Figura 8: Caminhos dos Engenhos
Fonte: Brasil Rural (2015)
Outro evento que favorece a difusão da história e da cultura da cachaça é a Rota Cultural Caminhos do Frio, que acontece nas cidades do Brejo paraibano e atrai visitantes para participarem do turismo de experiência, permitindo presenciar o processo de produção, passeios pela área rural e degustação de cachaça (G1 PARAÍBA, 2014). O roteiro acontece entre os meses de julho e agosto e os visitantes podem participar de atividades como exposições de artesanato, apresentações de dança e de grupos folclóricos, shows de artistas nacionais e locais, oficinas culturais, feiras, passeios como trilhas e visitas aos engenhos locais (VESSONI, 2012). A proposta do evento é divulgar a cultura, a arte, as belezas naturais, o patrimônio histórico, artesanato e gastronomia da região (MARQUES, 2015). Entre tais características do Brejo paraibano, a cachaça tem destaque, o banner de divulgação do evento, representado na Figura 9, dá ênfase ao produto.
Figura 9: Rota Cultural Caminhos do Frio
Dentre as oito cidades que compõem o Brejo paraibano, apenas a cidade de Matinhas não faz parte do roteiro do Caminhos do Frio, como ilustrado no mapa representado na Figura 10. A rota é composta pelas cidades de Alagoa Nova, Alagoa Grande, Areia, Pilões Serraria, Bananeiras, Borborema e Solânea, a última não faz parte da região do Brejo, mas localiza-se próximo e possui clima e características peculiares a região.
Figura 10: Mapa da Rota Cultural Caminhos do Frio
Fonte: Paraíba Criativa (2015)
O desenvolvimento turístico da região fortalece cada vez mais a produção e aumenta a visibilidade da cachaça do Brejo. A cidade de Areia, famosa por compreender a grande maioria dos engenhos de cachaça e rapadura da microrregião do Brejo paraibano, realiza o Festival Brasileiro da Cachaça e da Rapadura, conhecido por Bregareia, tradicional festival de música brega, representado na Figura 11. O evento conta com atrações musicais, gincana da cachaça artesanal de alambique e show de calouros brega. Segundo a prefeitura, a cidade tem trinta engenhos em atividade, com sua economia voltada para a produção dos produtos derivados da cana-de-açúcar (PARAÍBA JÁ, 2014).
Figura 11: Bregareia
Fonte: Bregareia (201-?)
Também o Festival Sons e Sabores, exibido na Figura 12, é realizado no Brejo paraibano. O evento tem como proposta apresentar os potenciais turísticos e culturais da região (G1 PARAÍBA, 2015) e incrementar a cadeia produtiva, com shows musicais, oficinas
gastronômicas, apresentação de novos pratos. Dentre a gastronomia regional, diversas vezes são apresentados pratos que resgatam as raízes do Brejo, com ingredientes como a rapadura e a cachaça, que é o caso do pudim embriagado.

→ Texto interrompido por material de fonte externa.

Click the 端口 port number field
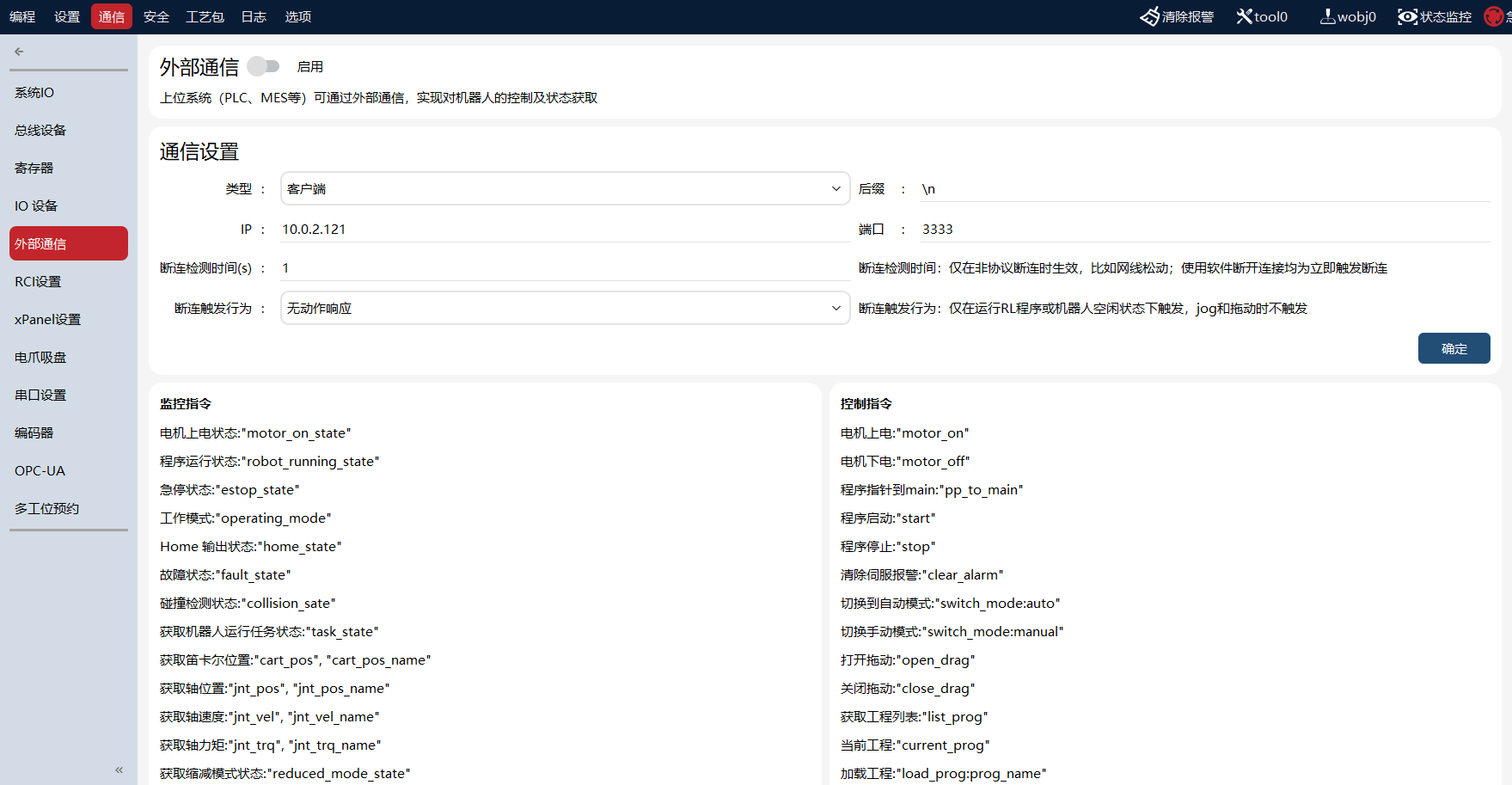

Figura 12: Festival Sons e Sabores
Fonte: MADEIRA (2013)
Iniciativas como essa auxiliam a difusão dos roteiros turísticos da região, preservam a identidade e a história do território e valorizam a produção local, com o fortalecimento da cultura regional. Demonstrando o potencial do Brejo e o reconhecimento por parte de órgãos como: Fórum de Turismo do Brejo, prefeituras, Empresa Paraibana de Turismo (PBTur), e SEBRAE.
O selo indicação geográfica também é uma importante ferramenta de empoderamento e fortalecimento da identidade cultural, conferindo qualidade ao produto ou serviço, diretamente relacionado à sua característica e origem.